Cape Town – Government has allocated a “fee adjustment grant” to assist students from poor, working class and missing middle households to pay for increases of up to 8% on the 2017 higher education fees.
Social Development Minister Bathabile Dlamini said this when she led a media briefing of the Social Protection, Community and Human Development Cluster in Cape Town, on Tuesday.
“This will be the first time in the history of post-school education and training that families with income levels above the NSFAS-Threshold, but who still find post-school education difficult to afford, will be assisted,” she said.
The Minister’s statement comes after Higher Education and Training Minister Blade Nzimande held a series of engagements with stakeholders in the sector, including students and vice chancellors and unions on ensuring stability in the education system.

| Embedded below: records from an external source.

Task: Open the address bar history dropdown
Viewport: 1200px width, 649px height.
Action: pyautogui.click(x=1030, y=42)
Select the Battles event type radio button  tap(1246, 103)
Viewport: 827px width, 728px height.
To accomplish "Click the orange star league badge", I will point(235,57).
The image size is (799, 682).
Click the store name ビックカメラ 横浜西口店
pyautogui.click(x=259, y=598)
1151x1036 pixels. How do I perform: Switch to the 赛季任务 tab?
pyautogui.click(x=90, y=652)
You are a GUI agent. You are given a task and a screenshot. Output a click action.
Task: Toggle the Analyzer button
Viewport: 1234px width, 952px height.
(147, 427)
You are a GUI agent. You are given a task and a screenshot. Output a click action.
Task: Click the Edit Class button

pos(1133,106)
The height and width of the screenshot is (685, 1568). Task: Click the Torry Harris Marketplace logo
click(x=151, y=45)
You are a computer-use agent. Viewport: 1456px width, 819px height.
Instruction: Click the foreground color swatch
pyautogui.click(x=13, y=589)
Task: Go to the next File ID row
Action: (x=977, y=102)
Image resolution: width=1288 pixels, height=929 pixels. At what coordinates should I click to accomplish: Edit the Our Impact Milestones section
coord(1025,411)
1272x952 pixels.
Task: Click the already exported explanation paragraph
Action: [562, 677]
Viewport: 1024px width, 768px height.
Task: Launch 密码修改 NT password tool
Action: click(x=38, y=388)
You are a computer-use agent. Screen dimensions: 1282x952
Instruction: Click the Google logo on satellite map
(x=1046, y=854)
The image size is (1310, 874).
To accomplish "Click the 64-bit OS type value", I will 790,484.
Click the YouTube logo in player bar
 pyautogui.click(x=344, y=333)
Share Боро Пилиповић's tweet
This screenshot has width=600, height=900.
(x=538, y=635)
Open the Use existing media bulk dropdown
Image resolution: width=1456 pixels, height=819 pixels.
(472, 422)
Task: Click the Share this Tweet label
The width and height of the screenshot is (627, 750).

The talks also touched on the readiness of the system for the 2017 academic year as well as interventions that were in place to assist university and TVET students financially in 2017.
She said it was on this basis that government committed to funding the 2017 fee adjustments for poor, working class and missing middle students at universities and TVET colleges, whose family incomes are below the R600 000 ceiling.
“To qualify for the grant, university students must apply for the 2017 fee adjustment grant though a form obtainable from their institutions.
“This grant will benefit more than 75% of university and TVET college students, and in some institutions, more than 90% of students will benefit.
“Approximately half of the grant will be paid by government to universities in the first quarter of the year to assist them with their cash flows.”
The Minister said all other students would be expected to pay their upfront registration fees for 2017.
“All universities and colleges will develop humane and transparent debt management and relief processes to assist academically successful ‘missing middle’ students who have outstanding student debt to register in 2017, where this is possible.”
African learners improving in Maths and Science
The Minister said, meanwhile, that according to the National Senior Certificate examination, African learners are showing signs of improvement in their Mathematics and Physical Science performance.
She said in 2016, 33 511 learners obtained a mark of 60% and above in Mathematics.
“Of this figure, 19 790 are African learners. In case of Physical Science, 28 511 obtained a mark of 60% and above.”
“Eighteen thousand seven hundred and thirty two (18 732) learners are African learners,” she said.
The Minister said improved performance showed that there is now a greater stability in curriculum implementation, and the focus going forward will be on professional development of teachers, driven by government’s 140 Teacher Centres in all the nine provinces.